▶ _DIRECTIONS FOR THIS TASK_
In the records that follow, the lines from the one containing "Where should I click to: Toggle" to the one containing "Click the pencil", inclusive, are to be given again exactly.

▶ _DATA TO PROCESS_

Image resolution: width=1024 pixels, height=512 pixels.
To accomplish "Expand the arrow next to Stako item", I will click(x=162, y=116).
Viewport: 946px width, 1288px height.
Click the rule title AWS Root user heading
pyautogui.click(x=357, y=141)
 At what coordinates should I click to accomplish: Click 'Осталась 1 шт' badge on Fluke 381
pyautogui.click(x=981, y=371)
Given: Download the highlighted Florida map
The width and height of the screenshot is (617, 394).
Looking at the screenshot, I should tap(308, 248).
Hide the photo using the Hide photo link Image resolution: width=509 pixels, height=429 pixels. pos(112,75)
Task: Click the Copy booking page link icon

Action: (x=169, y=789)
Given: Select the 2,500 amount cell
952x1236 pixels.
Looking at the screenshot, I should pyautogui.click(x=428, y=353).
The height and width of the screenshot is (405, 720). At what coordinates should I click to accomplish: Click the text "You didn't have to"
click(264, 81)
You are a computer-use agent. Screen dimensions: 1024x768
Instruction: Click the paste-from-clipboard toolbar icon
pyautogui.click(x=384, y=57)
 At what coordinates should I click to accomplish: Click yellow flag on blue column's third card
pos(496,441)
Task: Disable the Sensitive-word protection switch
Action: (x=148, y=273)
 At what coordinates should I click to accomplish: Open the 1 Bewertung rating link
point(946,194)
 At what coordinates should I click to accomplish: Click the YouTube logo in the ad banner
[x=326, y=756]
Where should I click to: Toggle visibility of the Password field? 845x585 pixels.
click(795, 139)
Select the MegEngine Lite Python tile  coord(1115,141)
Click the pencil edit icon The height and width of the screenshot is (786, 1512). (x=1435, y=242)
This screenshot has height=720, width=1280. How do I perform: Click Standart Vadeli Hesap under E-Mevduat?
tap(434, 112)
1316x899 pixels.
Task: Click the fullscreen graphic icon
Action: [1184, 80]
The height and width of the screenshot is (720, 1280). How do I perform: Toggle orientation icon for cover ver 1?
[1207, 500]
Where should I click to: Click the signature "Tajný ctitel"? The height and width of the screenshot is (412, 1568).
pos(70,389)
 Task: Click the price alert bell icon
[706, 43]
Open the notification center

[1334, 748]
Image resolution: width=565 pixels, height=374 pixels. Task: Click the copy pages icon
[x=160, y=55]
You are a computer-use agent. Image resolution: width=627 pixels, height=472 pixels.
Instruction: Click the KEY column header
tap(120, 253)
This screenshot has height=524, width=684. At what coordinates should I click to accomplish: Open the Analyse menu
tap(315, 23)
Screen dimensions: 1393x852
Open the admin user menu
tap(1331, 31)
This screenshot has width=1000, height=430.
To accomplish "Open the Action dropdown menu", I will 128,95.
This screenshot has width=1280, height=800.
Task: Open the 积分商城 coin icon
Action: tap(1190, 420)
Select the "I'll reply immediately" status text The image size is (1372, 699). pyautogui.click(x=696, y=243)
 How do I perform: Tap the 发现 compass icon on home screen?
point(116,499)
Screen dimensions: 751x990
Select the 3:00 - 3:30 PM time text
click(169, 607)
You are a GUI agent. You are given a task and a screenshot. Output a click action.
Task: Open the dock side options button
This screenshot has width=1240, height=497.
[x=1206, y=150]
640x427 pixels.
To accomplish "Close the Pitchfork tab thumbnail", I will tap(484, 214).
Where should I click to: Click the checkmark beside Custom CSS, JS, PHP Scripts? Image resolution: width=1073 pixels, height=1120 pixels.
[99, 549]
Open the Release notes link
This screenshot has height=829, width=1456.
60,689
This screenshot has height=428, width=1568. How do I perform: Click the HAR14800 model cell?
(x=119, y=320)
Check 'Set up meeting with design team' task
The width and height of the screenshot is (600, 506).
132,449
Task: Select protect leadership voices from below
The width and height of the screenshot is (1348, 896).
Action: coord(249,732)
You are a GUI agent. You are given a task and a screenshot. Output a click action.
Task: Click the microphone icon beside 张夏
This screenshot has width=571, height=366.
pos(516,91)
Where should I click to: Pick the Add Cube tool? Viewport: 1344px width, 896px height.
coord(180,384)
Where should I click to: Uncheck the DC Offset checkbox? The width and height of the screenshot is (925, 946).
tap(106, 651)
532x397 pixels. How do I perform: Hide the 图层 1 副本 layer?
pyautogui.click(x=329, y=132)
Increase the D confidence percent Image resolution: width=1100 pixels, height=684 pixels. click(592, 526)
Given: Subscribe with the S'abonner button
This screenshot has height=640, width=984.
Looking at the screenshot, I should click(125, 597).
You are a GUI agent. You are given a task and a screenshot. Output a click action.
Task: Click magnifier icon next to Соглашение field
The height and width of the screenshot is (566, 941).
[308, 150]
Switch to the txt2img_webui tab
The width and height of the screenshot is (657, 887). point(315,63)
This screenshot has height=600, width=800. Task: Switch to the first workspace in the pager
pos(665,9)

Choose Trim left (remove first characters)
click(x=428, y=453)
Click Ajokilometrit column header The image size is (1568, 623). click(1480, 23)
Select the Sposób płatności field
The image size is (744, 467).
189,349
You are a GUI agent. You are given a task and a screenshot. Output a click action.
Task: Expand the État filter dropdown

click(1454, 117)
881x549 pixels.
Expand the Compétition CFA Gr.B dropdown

▶ _FINAL ANSWER_
Where should I click to: Toggle visibility of the Password field? 845x585 pixels.
click(795, 139)
Select the MegEngine Lite Python tile  coord(1115,141)
Click the pencil edit icon The height and width of the screenshot is (786, 1512). (x=1435, y=242)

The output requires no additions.